Ausgewählter Textauszug
____
Ein paar Jahre später stellte sich laut Tobias heraus, dass es sogar der bisher größte Song seiner Karriere werden würde.

„Das hat in der Welt der Labels viele Köpfe verdreht, denn sie mussten sich etwas eingestehen und gaben zu: ‚Oh, Scheiße! Das wussten wir nicht.’ Und was es mir sagte, war: Sie haben keinen Plan. Ich habe auch keinen Plan, also werde ich dem nicht nachjagen. Ich werde Songs schreiben. Ich werde sogar die besten Songs schreiben, die ich je schreiben kann, und wir werden sehen, was damit passiert - denn es gibt keine klare Möglichkeit, genau zu sagen, wie es zu einem Song wird, der vom Standpunkt eines Hits aus gesehen etwas wert ist. Und ich habe das Gefühl, dass das gar nicht mal so schlecht ist, weil ich sowieso in einer guten Position bin. Denn ich kann eine Platte mit Songs machen, die vielleicht zu hart sind, oder vielleicht zu viel von diesem, oder zu wenig von jenem, oder die auch einfach thematisch zusammenpassen. Wenn es ein Hit ist, wird es sich schon zeigen. Es wird sich materialisieren. Wenn es kein Hit ist, ist das auch in Ordnung. Wir können dann ja auch die anderen Hits spielen. Wir sind ‚gesegnet‘, ich sage das in Ermangelung eines besseren, passenderen Wortes, dass wir auf Tournee gehen können. Und wir haben eine Menge Fans - und wir haben sowieso eine Menge Unterstützung. Und genau das hat mich ein wenig von dem Stress befreit, weil ich nicht noch einem großen Hit hinterher jagen werde.“


Darauf angesprochen, dass „Skeletá“ insgesamt nicht nur härter, sondern auch düsterer bis dunkler daherkommt, wirft sich Papas Stirn zunächst in fein konturierte Falten.
____
Die Daten
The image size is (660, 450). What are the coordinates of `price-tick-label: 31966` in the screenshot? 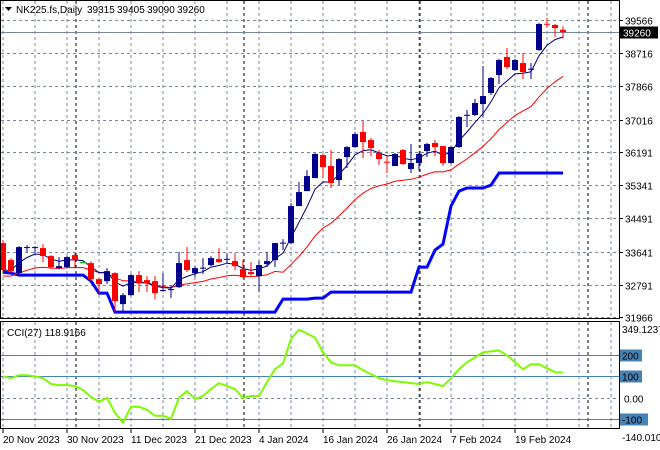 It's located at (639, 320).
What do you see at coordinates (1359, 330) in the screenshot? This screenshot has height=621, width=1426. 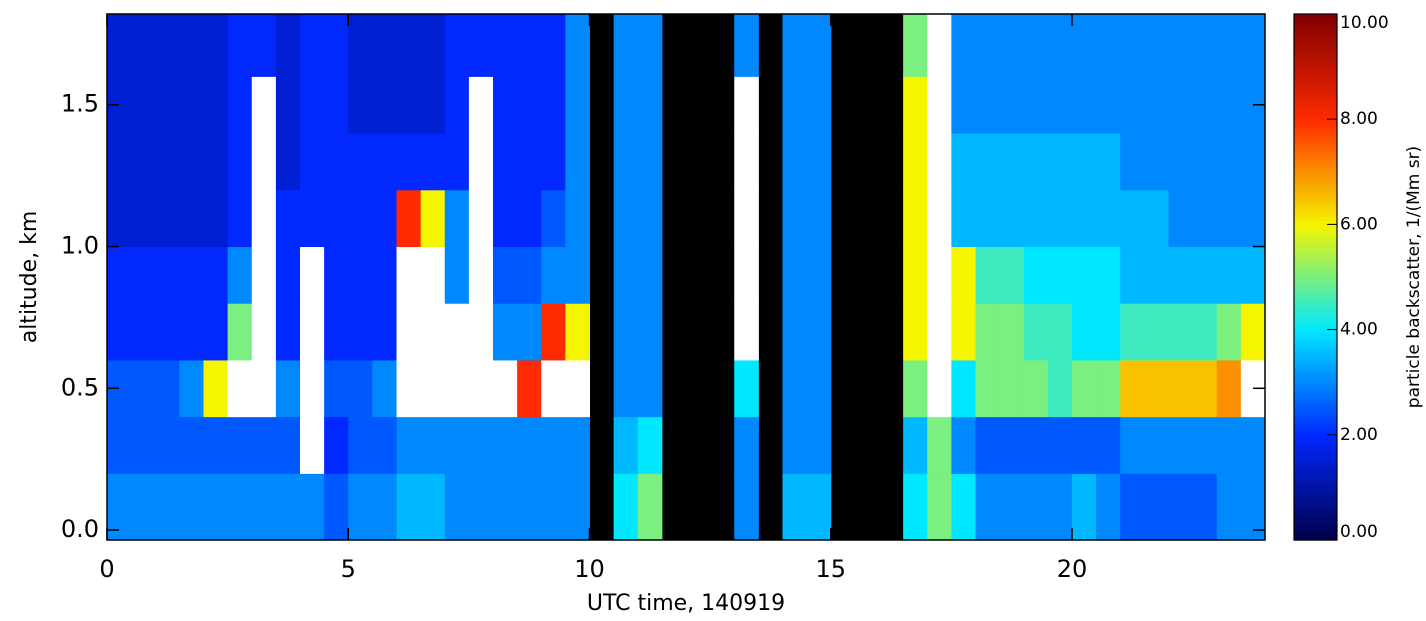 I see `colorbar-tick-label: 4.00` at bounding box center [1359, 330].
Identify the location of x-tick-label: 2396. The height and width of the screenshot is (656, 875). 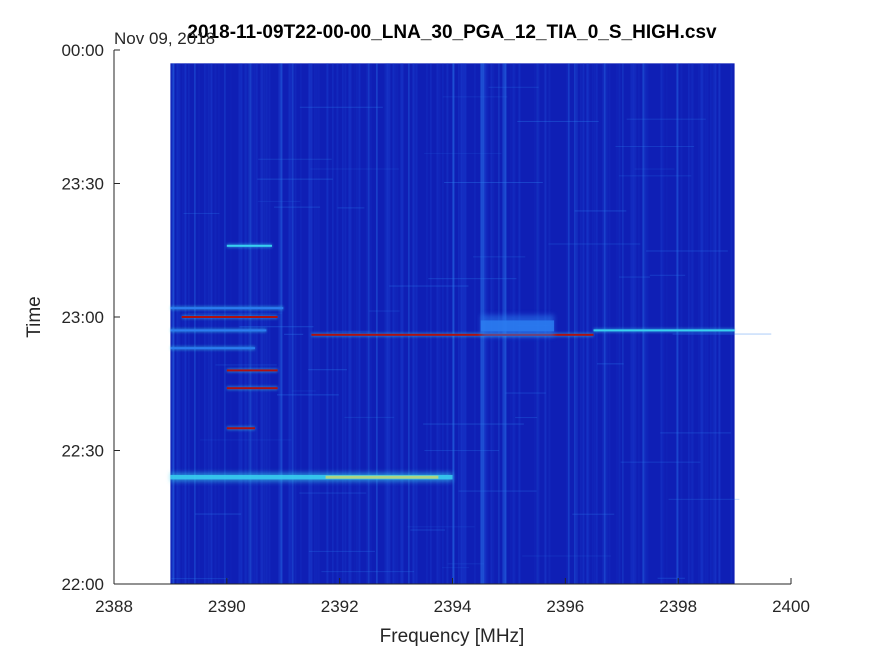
____
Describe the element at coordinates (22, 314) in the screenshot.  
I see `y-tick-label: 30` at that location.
____
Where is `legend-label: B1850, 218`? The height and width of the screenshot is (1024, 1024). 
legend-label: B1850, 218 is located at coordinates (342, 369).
____
Arbeitsauftrag
Bitte erkläre in ein bis drei Sätzen, warum Tobias laut dem Textauszug keinem weiteren großen Hit nachjagen will.

Ergebnis
Die Labels mussten eingestehen, dass sie nicht gewusst hatten, welcher Song sein größter werden würde. Für Tobias zeigte das, dass sie keinen Plan haben und es keine klare Möglichkeit gibt vorherzusagen, welcher Song zum Hit wird. Außerdem sieht er sich in einer guten Position: Wird ein Song kein Hit, kann die Band die anderen Hits spielen und auf Tournee gehen, und sie hat viele Fans und viel Unterstützung.